* **Problem requirements**
What is needed here is a verbatim copy of the records that follow.

Records for processing Start Marker

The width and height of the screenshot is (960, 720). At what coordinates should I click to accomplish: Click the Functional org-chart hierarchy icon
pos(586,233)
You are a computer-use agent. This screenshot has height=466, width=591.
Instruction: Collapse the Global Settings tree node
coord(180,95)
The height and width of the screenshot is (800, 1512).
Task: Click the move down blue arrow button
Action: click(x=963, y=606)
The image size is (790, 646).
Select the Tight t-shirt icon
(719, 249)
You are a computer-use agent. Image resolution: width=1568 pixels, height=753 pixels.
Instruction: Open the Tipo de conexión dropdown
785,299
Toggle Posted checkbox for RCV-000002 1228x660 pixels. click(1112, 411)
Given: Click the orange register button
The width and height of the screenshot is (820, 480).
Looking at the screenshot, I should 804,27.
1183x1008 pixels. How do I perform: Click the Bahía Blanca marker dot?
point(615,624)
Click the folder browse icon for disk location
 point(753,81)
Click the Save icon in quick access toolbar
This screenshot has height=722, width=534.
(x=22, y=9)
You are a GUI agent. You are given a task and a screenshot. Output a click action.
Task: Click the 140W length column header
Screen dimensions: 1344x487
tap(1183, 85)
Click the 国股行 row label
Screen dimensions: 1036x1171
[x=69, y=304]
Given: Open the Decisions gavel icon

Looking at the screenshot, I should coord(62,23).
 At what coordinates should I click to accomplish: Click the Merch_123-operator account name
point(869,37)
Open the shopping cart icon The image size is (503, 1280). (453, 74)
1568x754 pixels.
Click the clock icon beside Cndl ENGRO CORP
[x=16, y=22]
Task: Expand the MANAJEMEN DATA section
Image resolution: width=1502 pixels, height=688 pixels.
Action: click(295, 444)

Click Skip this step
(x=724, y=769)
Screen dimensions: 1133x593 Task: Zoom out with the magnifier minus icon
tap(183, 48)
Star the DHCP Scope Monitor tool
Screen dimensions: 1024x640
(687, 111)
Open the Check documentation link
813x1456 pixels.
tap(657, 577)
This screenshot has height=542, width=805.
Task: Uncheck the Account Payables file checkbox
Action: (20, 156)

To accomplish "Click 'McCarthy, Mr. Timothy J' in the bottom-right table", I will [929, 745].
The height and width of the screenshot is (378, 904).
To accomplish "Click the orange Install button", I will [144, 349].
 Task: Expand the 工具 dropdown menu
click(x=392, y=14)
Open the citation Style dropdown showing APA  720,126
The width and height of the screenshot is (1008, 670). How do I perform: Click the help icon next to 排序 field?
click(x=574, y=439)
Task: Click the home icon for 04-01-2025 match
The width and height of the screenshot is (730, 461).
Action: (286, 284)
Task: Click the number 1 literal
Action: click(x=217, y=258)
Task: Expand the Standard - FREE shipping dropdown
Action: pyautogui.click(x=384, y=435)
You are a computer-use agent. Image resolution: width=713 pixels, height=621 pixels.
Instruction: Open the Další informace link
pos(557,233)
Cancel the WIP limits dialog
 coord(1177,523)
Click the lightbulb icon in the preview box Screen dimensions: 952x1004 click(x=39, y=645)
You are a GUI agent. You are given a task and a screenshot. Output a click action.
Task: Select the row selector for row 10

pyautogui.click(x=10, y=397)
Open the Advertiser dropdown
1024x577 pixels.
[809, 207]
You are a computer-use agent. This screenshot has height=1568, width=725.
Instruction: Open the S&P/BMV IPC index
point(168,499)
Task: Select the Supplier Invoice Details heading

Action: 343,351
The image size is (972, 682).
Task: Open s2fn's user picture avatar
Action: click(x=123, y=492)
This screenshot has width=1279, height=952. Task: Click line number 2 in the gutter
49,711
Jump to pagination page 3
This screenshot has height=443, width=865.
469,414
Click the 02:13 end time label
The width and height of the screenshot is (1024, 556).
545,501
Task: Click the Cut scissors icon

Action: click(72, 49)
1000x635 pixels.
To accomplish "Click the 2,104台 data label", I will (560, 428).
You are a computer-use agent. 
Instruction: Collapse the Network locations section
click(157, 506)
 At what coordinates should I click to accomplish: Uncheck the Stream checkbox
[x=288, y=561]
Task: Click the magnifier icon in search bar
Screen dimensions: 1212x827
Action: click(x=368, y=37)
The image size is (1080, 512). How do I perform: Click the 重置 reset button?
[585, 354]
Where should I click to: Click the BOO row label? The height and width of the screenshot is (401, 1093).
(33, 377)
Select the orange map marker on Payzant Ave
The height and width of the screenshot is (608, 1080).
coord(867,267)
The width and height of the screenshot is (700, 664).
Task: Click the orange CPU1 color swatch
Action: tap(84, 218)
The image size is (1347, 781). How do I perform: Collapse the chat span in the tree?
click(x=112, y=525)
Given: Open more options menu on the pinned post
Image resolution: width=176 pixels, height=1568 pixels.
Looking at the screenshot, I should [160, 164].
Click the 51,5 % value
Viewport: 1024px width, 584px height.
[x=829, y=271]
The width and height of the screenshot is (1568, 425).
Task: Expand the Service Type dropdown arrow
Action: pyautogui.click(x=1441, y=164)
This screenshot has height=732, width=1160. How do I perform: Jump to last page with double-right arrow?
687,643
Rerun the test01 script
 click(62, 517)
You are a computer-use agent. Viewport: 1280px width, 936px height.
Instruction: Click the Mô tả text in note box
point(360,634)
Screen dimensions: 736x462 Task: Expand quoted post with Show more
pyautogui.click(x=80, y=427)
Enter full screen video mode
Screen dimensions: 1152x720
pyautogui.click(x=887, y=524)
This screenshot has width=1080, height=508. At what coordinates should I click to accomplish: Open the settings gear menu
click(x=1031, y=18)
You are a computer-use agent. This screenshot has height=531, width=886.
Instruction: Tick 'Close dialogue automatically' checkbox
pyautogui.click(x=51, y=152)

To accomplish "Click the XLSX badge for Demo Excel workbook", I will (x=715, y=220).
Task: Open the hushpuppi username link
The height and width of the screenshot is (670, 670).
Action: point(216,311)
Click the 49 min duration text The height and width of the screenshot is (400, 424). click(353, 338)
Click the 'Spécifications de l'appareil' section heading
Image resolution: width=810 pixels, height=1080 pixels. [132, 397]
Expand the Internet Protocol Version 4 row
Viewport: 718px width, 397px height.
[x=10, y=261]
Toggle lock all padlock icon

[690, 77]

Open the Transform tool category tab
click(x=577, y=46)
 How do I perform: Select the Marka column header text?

Records for processing End Marker

* **Result**
The width and height of the screenshot is (960, 720). At what coordinates should I click to accomplish: Click the Functional org-chart hierarchy icon
pos(586,233)
You are a computer-use agent. This screenshot has height=466, width=591.
Instruction: Collapse the Global Settings tree node
coord(180,95)
The height and width of the screenshot is (800, 1512).
Task: Click the move down blue arrow button
Action: click(x=963, y=606)
The image size is (790, 646).
Select the Tight t-shirt icon
(719, 249)
You are a computer-use agent. Image resolution: width=1568 pixels, height=753 pixels.
Instruction: Open the Tipo de conexión dropdown
785,299
Toggle Posted checkbox for RCV-000002 1228x660 pixels. click(1112, 411)
Given: Click the orange register button
The width and height of the screenshot is (820, 480).
Looking at the screenshot, I should 804,27.
1183x1008 pixels. How do I perform: Click the Bahía Blanca marker dot?
point(615,624)
Click the folder browse icon for disk location
 point(753,81)
Click the Save icon in quick access toolbar
This screenshot has height=722, width=534.
(x=22, y=9)
You are a GUI agent. You are given a task and a screenshot. Output a click action.
Task: Click the 140W length column header
Screen dimensions: 1344x487
tap(1183, 85)
Click the 国股行 row label
Screen dimensions: 1036x1171
[x=69, y=304]
Given: Open the Decisions gavel icon

Looking at the screenshot, I should coord(62,23).
 At what coordinates should I click to accomplish: Click the Merch_123-operator account name
point(869,37)
Open the shopping cart icon The image size is (503, 1280). (453, 74)
1568x754 pixels.
Click the clock icon beside Cndl ENGRO CORP
[x=16, y=22]
Task: Expand the MANAJEMEN DATA section
Image resolution: width=1502 pixels, height=688 pixels.
Action: click(295, 444)

Click Skip this step
(x=724, y=769)
Screen dimensions: 1133x593 Task: Zoom out with the magnifier minus icon
tap(183, 48)
Star the DHCP Scope Monitor tool
Screen dimensions: 1024x640
(687, 111)
Open the Check documentation link
813x1456 pixels.
tap(657, 577)
This screenshot has height=542, width=805.
Task: Uncheck the Account Payables file checkbox
Action: (20, 156)

To accomplish "Click 'McCarthy, Mr. Timothy J' in the bottom-right table", I will [929, 745].
The height and width of the screenshot is (378, 904).
To accomplish "Click the orange Install button", I will [144, 349].
 Task: Expand the 工具 dropdown menu
click(x=392, y=14)
Open the citation Style dropdown showing APA  720,126
The width and height of the screenshot is (1008, 670). How do I perform: Click the help icon next to 排序 field?
click(x=574, y=439)
Task: Click the home icon for 04-01-2025 match
The width and height of the screenshot is (730, 461).
Action: (286, 284)
Task: Click the number 1 literal
Action: click(x=217, y=258)
Task: Expand the Standard - FREE shipping dropdown
Action: pyautogui.click(x=384, y=435)
You are a computer-use agent. Image resolution: width=713 pixels, height=621 pixels.
Instruction: Open the Další informace link
pos(557,233)
Cancel the WIP limits dialog
 coord(1177,523)
Click the lightbulb icon in the preview box Screen dimensions: 952x1004 click(x=39, y=645)
You are a GUI agent. You are given a task and a screenshot. Output a click action.
Task: Select the row selector for row 10

pyautogui.click(x=10, y=397)
Open the Advertiser dropdown
1024x577 pixels.
[809, 207]
You are a computer-use agent. This screenshot has height=1568, width=725.
Instruction: Open the S&P/BMV IPC index
point(168,499)
Task: Select the Supplier Invoice Details heading

Action: 343,351
The image size is (972, 682).
Task: Open s2fn's user picture avatar
Action: click(x=123, y=492)
This screenshot has width=1279, height=952. Task: Click line number 2 in the gutter
49,711
Jump to pagination page 3
This screenshot has height=443, width=865.
469,414
Click the 02:13 end time label
The width and height of the screenshot is (1024, 556).
545,501
Task: Click the Cut scissors icon

Action: click(72, 49)
1000x635 pixels.
To accomplish "Click the 2,104台 data label", I will (560, 428).
You are a computer-use agent. 
Instruction: Collapse the Network locations section
click(157, 506)
 At what coordinates should I click to accomplish: Uncheck the Stream checkbox
[x=288, y=561]
Task: Click the magnifier icon in search bar
Screen dimensions: 1212x827
Action: click(x=368, y=37)
The image size is (1080, 512). How do I perform: Click the 重置 reset button?
[585, 354]
Where should I click to: Click the BOO row label? The height and width of the screenshot is (401, 1093).
(33, 377)
Select the orange map marker on Payzant Ave
The height and width of the screenshot is (608, 1080).
coord(867,267)
The width and height of the screenshot is (700, 664).
Task: Click the orange CPU1 color swatch
Action: tap(84, 218)
The image size is (1347, 781). How do I perform: Collapse the chat span in the tree?
click(x=112, y=525)
Given: Open more options menu on the pinned post
Image resolution: width=176 pixels, height=1568 pixels.
Looking at the screenshot, I should [160, 164].
Click the 51,5 % value
Viewport: 1024px width, 584px height.
[x=829, y=271]
The width and height of the screenshot is (1568, 425).
Task: Expand the Service Type dropdown arrow
Action: pyautogui.click(x=1441, y=164)
This screenshot has height=732, width=1160. How do I perform: Jump to last page with double-right arrow?
687,643
Rerun the test01 script
 click(62, 517)
You are a computer-use agent. Viewport: 1280px width, 936px height.
Instruction: Click the Mô tả text in note box
point(360,634)
Screen dimensions: 736x462 Task: Expand quoted post with Show more
pyautogui.click(x=80, y=427)
Enter full screen video mode
Screen dimensions: 1152x720
pyautogui.click(x=887, y=524)
This screenshot has width=1080, height=508. At what coordinates should I click to accomplish: Open the settings gear menu
click(x=1031, y=18)
You are a computer-use agent. This screenshot has height=531, width=886.
Instruction: Tick 'Close dialogue automatically' checkbox
pyautogui.click(x=51, y=152)

To accomplish "Click the XLSX badge for Demo Excel workbook", I will (x=715, y=220).
Task: Open the hushpuppi username link
The height and width of the screenshot is (670, 670).
Action: point(216,311)
Click the 49 min duration text The height and width of the screenshot is (400, 424). click(353, 338)
Click the 'Spécifications de l'appareil' section heading
Image resolution: width=810 pixels, height=1080 pixels. [132, 397]
Expand the Internet Protocol Version 4 row
Viewport: 718px width, 397px height.
[x=10, y=261]
Toggle lock all padlock icon

[690, 77]

Open the Transform tool category tab
click(x=577, y=46)
 How do I perform: Select the Marka column header text?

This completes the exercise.